▶ [Problem]: Filter the entries and keep only the lines where the string "will" appears.
Records for this exercise Start Marker
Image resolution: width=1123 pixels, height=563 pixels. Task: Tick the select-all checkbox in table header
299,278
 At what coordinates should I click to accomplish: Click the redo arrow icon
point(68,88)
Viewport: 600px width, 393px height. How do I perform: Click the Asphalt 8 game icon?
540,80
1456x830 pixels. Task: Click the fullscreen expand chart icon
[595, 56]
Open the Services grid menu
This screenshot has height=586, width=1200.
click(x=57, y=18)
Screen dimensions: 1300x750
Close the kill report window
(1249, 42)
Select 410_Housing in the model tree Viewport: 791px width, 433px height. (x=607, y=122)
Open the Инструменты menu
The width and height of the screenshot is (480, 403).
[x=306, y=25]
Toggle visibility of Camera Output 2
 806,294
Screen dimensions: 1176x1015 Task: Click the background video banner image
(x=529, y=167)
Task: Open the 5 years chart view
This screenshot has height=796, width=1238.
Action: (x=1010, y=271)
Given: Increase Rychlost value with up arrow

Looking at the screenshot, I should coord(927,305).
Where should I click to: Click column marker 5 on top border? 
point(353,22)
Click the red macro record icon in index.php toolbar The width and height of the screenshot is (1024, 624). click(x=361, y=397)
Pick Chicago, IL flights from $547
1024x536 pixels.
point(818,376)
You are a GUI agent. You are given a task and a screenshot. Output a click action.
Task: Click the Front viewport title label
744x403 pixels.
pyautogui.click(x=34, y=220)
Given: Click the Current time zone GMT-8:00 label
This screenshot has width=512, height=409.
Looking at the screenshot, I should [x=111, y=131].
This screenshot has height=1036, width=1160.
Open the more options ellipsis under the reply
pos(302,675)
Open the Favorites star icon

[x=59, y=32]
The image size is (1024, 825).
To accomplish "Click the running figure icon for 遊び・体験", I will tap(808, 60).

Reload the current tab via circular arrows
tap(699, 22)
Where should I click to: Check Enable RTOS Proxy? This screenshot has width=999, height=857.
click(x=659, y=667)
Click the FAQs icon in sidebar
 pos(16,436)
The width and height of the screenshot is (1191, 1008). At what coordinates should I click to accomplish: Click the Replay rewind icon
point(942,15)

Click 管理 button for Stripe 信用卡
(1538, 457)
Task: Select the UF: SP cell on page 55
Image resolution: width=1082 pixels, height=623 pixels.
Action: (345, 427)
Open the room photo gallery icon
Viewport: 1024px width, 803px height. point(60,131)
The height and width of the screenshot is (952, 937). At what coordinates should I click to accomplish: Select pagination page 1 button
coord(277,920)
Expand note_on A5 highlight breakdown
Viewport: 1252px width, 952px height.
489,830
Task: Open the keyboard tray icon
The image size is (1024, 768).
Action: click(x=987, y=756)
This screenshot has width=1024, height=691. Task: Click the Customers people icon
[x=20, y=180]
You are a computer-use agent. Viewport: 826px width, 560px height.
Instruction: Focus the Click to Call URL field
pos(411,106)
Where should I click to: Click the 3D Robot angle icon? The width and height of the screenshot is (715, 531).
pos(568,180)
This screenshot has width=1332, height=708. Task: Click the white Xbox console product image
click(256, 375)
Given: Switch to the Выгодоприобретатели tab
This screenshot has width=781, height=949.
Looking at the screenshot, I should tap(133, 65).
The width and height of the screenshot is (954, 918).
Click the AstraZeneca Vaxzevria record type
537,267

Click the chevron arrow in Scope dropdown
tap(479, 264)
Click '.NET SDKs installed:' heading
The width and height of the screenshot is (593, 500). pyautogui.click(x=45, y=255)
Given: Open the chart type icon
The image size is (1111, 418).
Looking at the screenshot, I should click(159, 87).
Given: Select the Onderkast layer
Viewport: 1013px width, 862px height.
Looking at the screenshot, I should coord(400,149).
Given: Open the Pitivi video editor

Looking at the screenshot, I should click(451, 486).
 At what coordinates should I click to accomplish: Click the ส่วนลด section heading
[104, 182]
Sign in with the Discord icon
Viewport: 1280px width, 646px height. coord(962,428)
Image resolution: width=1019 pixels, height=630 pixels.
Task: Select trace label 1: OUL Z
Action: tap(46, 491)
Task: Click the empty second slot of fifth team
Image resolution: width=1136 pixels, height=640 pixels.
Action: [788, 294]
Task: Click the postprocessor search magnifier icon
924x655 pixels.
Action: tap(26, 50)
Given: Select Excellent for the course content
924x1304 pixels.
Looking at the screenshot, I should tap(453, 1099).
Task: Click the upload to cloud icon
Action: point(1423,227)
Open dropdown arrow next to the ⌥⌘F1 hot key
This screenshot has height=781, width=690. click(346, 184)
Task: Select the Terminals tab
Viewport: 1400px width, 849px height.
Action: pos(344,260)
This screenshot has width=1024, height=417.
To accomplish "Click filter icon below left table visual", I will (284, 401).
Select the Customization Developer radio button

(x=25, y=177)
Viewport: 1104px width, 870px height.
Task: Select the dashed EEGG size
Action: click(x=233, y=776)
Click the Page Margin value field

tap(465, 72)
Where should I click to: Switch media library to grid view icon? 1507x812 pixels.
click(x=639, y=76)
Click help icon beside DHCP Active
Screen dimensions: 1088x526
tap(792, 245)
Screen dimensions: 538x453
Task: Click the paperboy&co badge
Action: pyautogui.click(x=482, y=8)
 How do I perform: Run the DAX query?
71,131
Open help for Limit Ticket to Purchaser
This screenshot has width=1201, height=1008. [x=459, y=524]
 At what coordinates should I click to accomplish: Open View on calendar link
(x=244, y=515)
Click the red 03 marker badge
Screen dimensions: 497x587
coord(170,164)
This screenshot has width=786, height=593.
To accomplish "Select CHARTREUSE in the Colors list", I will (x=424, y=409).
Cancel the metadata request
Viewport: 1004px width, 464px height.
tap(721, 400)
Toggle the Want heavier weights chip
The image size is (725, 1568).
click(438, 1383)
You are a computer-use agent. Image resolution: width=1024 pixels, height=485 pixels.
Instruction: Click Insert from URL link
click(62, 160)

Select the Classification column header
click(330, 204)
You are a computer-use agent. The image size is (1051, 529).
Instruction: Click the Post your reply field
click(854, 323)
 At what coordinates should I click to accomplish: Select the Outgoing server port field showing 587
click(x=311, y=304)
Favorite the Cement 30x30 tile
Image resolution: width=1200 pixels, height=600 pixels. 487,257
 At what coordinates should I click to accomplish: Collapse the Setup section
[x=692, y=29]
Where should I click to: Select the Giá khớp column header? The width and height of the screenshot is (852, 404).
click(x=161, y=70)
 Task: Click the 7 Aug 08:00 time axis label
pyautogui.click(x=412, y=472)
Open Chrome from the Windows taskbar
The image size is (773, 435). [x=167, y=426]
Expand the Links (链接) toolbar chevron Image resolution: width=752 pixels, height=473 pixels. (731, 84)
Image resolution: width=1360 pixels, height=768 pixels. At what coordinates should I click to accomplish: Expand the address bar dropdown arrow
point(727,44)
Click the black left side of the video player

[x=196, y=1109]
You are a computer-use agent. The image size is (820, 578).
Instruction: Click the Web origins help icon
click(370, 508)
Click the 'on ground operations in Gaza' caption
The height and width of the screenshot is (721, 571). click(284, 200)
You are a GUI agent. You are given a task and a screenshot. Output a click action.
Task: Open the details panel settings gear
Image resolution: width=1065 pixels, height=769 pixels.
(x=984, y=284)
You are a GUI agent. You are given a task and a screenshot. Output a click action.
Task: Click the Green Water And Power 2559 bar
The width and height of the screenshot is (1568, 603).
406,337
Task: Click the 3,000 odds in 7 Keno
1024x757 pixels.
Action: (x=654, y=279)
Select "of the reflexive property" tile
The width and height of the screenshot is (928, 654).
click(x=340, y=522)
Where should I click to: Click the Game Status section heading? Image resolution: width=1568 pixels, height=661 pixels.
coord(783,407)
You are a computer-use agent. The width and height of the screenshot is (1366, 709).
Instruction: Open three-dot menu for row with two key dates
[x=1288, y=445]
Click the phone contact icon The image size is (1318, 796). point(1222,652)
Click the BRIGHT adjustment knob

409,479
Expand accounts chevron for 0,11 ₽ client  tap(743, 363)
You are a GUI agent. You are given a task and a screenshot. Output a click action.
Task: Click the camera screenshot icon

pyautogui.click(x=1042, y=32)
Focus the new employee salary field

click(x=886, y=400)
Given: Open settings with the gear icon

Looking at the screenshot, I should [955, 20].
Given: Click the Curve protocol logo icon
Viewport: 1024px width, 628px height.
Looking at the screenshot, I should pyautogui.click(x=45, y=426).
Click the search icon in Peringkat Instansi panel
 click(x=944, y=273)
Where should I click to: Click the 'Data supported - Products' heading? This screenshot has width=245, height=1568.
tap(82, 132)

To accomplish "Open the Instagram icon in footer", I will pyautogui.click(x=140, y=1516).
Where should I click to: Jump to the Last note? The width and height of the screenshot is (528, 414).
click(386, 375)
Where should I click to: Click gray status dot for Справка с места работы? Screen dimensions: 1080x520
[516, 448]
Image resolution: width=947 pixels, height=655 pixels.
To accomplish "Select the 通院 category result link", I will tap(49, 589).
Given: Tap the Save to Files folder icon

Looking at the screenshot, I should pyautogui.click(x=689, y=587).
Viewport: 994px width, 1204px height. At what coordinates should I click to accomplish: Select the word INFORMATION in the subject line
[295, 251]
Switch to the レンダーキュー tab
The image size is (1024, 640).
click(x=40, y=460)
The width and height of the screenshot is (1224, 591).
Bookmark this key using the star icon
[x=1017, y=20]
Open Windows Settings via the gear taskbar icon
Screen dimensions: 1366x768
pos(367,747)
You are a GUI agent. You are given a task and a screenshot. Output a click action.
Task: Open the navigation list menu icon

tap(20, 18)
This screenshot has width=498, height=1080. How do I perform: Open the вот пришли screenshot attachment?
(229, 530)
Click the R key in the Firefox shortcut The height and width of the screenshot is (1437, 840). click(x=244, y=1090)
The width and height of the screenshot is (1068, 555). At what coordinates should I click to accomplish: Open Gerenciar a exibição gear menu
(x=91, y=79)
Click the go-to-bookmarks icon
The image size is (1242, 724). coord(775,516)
Records for this exercise End Marker
▶ [Answer to the exercise]:
To accomplish "Click the running figure icon for 遊び・体験", I will tap(808, 60).
To accomplish "Click filter icon below left table visual", I will (284, 401).
To accomplish "Select CHARTREUSE in the Colors list", I will (x=424, y=409).
To accomplish "Open the Instagram icon in footer", I will pyautogui.click(x=140, y=1516).
To accomplish "Select the 通院 category result link", I will tap(49, 589).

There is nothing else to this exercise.